=== Input data ===

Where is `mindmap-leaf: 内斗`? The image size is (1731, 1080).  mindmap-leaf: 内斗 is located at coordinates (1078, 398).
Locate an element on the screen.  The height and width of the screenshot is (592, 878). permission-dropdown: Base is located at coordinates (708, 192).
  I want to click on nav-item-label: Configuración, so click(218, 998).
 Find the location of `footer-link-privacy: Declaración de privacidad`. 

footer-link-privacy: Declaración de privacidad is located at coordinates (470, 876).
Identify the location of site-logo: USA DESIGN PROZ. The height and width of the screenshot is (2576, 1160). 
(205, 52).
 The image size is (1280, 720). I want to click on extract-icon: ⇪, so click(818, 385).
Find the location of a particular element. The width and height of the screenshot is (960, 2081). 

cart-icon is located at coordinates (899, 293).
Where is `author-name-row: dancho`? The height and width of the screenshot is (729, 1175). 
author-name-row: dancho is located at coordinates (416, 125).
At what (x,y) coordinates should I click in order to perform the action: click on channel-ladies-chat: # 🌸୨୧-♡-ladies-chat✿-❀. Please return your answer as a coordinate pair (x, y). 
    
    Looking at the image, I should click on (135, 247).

===

Copy all of the material above word for word, keeping every line unchanged.

Where is `mindmap-leaf: 内斗`? The image size is (1731, 1080).  mindmap-leaf: 内斗 is located at coordinates (1078, 398).
Locate an element on the screen.  The height and width of the screenshot is (592, 878). permission-dropdown: Base is located at coordinates (708, 192).
  I want to click on nav-item-label: Configuración, so click(218, 998).
 Find the location of `footer-link-privacy: Declaración de privacidad`. 

footer-link-privacy: Declaración de privacidad is located at coordinates (470, 876).
Identify the location of site-logo: USA DESIGN PROZ. The height and width of the screenshot is (2576, 1160). 
(205, 52).
 The image size is (1280, 720). I want to click on extract-icon: ⇪, so click(818, 385).
Find the location of a particular element. The width and height of the screenshot is (960, 2081). 

cart-icon is located at coordinates (899, 293).
Where is `author-name-row: dancho`? The height and width of the screenshot is (729, 1175). 
author-name-row: dancho is located at coordinates (416, 125).
At what (x,y) coordinates should I click in order to perform the action: click on channel-ladies-chat: # 🌸୨୧-♡-ladies-chat✿-❀. Please return your answer as a coordinate pair (x, y). 
    
    Looking at the image, I should click on (135, 247).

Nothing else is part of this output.